Porque así, sin la mirada, esos mofletes y arrugas, las curvas velludas de la nariz y los dos dientes amarillos, mordiéndose el labio exangüe estaban revelándole su aborrecida condición de mamífero.

-Ahora que sé que del otro lado no hay ángeles ni abismos me vuelvo a mi humilde morada.

Y con buen humor se aproximó a su cadáver -jaula vacía- y fue a entrar para animarlo otra vez.

¡Tan fácil que hubiera sido! Pero no pudo. No pudo porque en ese mismo instante se abrió la puerta y se entrometió su mujer, alarmada por el ruido de silla y cuerpo caídos.

-¡No entres! -gritó él, pero sin voz.

Era tarde. La mujer se arrojó sobre su marido y al sentirlo exánime lloró y lloró.

-¡Cállate! ¡Lo has echado todo a perder! -gritaba él, pero sin voz.

¡Qué mala suerte! ¿Por qué no se le habría ocurrido encerrarse con llave durante la experiencia. Ahora, con testigo, ya no podía resucitar; estaba muerto, definitivamente muerto. ¡Qué mala suerte!

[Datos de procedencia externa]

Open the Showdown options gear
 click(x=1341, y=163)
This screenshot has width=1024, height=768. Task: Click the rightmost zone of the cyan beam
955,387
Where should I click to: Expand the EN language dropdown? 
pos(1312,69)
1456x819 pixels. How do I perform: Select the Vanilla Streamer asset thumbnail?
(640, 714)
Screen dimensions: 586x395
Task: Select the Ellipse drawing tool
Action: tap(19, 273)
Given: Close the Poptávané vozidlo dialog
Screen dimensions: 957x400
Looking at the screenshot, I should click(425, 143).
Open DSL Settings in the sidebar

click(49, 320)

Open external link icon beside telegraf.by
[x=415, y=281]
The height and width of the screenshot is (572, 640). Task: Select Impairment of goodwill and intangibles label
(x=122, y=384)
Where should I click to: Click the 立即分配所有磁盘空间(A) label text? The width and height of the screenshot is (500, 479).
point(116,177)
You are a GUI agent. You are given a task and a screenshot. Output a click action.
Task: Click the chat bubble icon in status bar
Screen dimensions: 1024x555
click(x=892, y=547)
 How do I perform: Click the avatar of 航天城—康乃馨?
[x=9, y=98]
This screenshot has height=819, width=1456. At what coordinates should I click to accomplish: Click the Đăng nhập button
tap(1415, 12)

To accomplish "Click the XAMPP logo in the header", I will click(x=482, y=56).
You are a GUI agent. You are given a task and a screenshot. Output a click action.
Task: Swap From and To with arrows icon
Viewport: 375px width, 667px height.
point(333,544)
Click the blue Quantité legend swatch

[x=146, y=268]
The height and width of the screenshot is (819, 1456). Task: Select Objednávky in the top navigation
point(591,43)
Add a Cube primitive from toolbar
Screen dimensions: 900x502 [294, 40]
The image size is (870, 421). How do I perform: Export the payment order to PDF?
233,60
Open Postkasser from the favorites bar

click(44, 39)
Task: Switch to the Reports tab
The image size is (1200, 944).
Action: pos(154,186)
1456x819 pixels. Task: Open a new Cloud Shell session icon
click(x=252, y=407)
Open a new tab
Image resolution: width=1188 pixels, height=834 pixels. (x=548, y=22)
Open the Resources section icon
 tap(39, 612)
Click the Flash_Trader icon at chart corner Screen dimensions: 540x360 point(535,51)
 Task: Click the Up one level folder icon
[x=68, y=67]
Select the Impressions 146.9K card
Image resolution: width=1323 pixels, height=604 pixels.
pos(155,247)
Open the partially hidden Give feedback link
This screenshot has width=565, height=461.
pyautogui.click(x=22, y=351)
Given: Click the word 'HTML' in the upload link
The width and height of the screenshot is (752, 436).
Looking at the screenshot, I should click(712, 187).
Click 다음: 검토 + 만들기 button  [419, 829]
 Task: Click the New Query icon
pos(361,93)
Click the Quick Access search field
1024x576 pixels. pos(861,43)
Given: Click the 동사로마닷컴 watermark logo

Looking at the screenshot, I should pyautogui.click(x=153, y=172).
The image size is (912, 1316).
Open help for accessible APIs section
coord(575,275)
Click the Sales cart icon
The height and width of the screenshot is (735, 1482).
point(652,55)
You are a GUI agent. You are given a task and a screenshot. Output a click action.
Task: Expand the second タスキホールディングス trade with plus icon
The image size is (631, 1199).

Acechó a su mujer, casi desvanecida sobre su cadáver; y su propio cadáver, con la nariz como una proa entre las ondas de pelo de su mujer. Sus tres niñas irrumpieron a la carrera como si se disputaran un dulce, frenaron de golpe, poco a poco se acercaron y al rato todas lloraban, unas sobre otras. También él lloraba viéndose allí en el suelo, porque comprendió que estar muerto es como estar vivo, pero solo, muy solo.

Salió de la habitación, triste.

¿Adónde iría?

Ya no tuvo esperanzas de una vida sobrenatural. No, no había ningún misterio.

Y empezó a descender, escalón por escalón, con gran pesadumbre.

Se paró en el rellano. Acababa de advertir que, muerto y todo, había seguido creyendo que se movía como si tuviera piernas y brazos. ¡Eligió como perspectiva la altura donde antes llevaba sus ojos físicos! Puro hábito. Quiso probar entonces las nuevas ventajas y se echó a volar por las curvas del aire. Lo único que no pudo hacer fue traspasar los cuerpos sólidos, tan opacos, las insobornables como siempre. Chocaba contra ellos. No es que le doliera; simplemente no podía atravesarlos. Puertas, ventanas, pasadizos, todos los canales que abre el hombre a su actividad, seguían imponiendo direcciones a sus revoloteos. Pudo colarse por el ojo de una cerradura, pero a duras penas. Él, muerto, no era una especie de virus filtrable para el que siempre hay pasos; sólo podía penetrar por las hendijas que los hombres descubren a simple vista. ¿Tendría ahora el tamaño de una pupila de ojo?